Sheila Casey made her way slowly around the tables at the Christmas Prelude Craft Fair at St. Bartholomew Church in Cape Elizabeth on Saturday, inspecting the handmade hats, wooden toys and jewelry.
An avid craft fair shopper, Casey, of Cape Elizabeth, said she does most of her Christmas shopping at them.
“I like to support local craftspeople. I can find things that are different and the prices are amazing,” said Casey, showing off the handmade silk purse she bought for $8 and a mitten puppet for $2.
For many, the holiday season brings out a yearning for handmade crafts that can’t be found in shopping malls or at online retailers.
With the holiday shopping season shifting into high gear, dozens of craft shows are taking place across the state each weekend.
They range from humble church fairs featuring homemade baked goods and knitted hats produced by church members to high-end shows where artisans pay to rent tables and charge hundreds of dollars for their fabric arts and oil paintings.
A holiday craft fair can help churches and nonprofits reach their fundraising goals.
Steven Boisvert, who raises funds for The Table of Plenty, a York County group that runs soup kitchens in Berwick, Kittery and York, said he considers the group’s first crafts fair on Nov. 2 in York a success.
The York First Parish Church donated its space for the event. Boisvert said about 20 craftspeople paid $25 each to rent a table – about half the going rate. Volunteers produced goods for the bake sale. Area merchants donated items for a raffle and hamburgers, soda and snacks for the food booth. The group effort paid off with $1,200 in proceeds.
“We were not looking to make a killing,” said Boisvert.
The Partners for Rural Health in the Dominican Republic, a Portland nonprofit, has made between $1,500 and $3,000 at two previous annual fine arts and craft shows put on by the Designing Women artisans guild at the Merriconeag Waldorf School in Freeport. The guild, which held its ninth annual Freeport show on Saturday, uses the event to showcase a nonprofit group. The guild donates the proceeds from the show’s food sales to the nonprofit and requires each exhibitor to donate an item for a raffle to benefit the nonprofit.

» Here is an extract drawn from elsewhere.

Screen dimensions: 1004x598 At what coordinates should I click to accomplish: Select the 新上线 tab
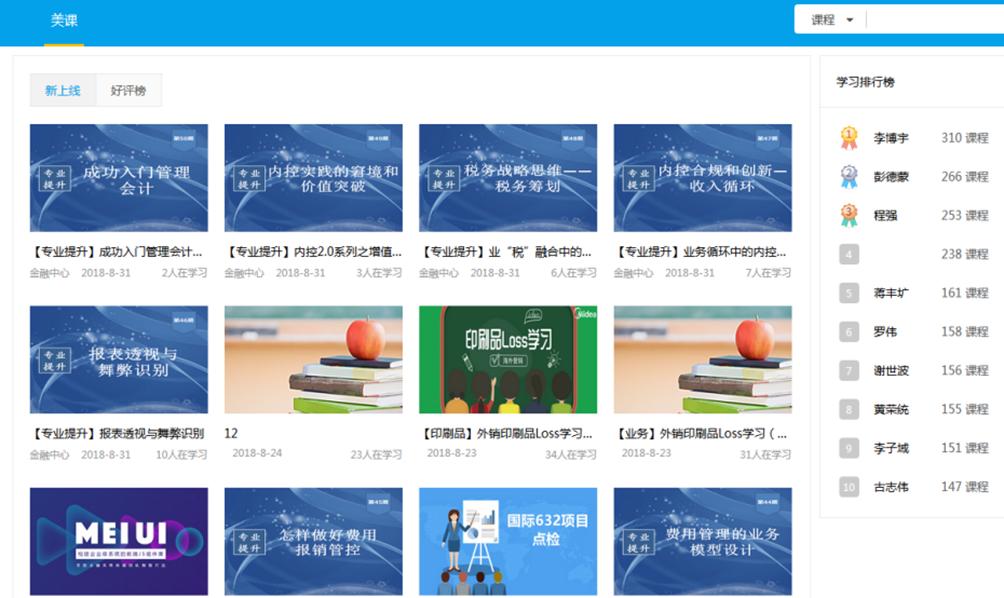63,90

“It’s a fabulous donation,” said Whitney Lutz, a board member of the Partners for Rural Health in the Dominican Republic.
The craftspeople can also rake in money, said Lois Taylor, who runs the Portland Christmas & Craft Show, which celebrated its 20th year this past weekend. Taylor, who lives in Georgia and owns a second home in Auburn, runs two other fall craft shows in Augusta. She said on a good weekend a savvy crafter at one of her shows can make a couple of thousand dollars, which is why she can charge exhibitors $130 to $150 for a table.
She also charges $2 admission to help pay her own rental and advertising bills. Taylor, who once ran more than 30 craft shows a year in Maine, said she has to compete against all the school groups and churches that don’t have to pay rental fees.
“I can’t get anything for free,” said Taylor.
The craft shows are just one of many income streams that make it possible for some to turn their arts and crafts into a full-time job.
Artist Wendilee Heath O’Brien of Winter Harbor, who was at the Designing Women show in Freeport on Saturday, said craft fairs play a key role in allowing her to make her living as an artist. A former English teacher, O’Brien makes the equivalent of her former teaching salary with her Asian gold leaf paintings and other art. O’Brien said she may not sell many paintings at any one craft show, but the publicity is worth it because customers later show up at her studio.
“It is great for marketing,” said O’Brien.
Carol-Lee Maguire of Saco and her sister-in-law Linda Maguire spend their weekends at craft shows selling their handmade quilted bags and signature holiday-themed toilet seat covers, which rarely fail to win a second look and a giggle from shoppers.
Carol-Lee Maguire said she makes enough to cover her annual home heating costs, buy holiday and birthday presents for the entire family and put money back into her craft business, It’s in the Bag. Maguire said producing her crafts with her sister-in-law also brings her great pleasure.
“We have fun inventing new things and laugh hysterically,” said Maguire.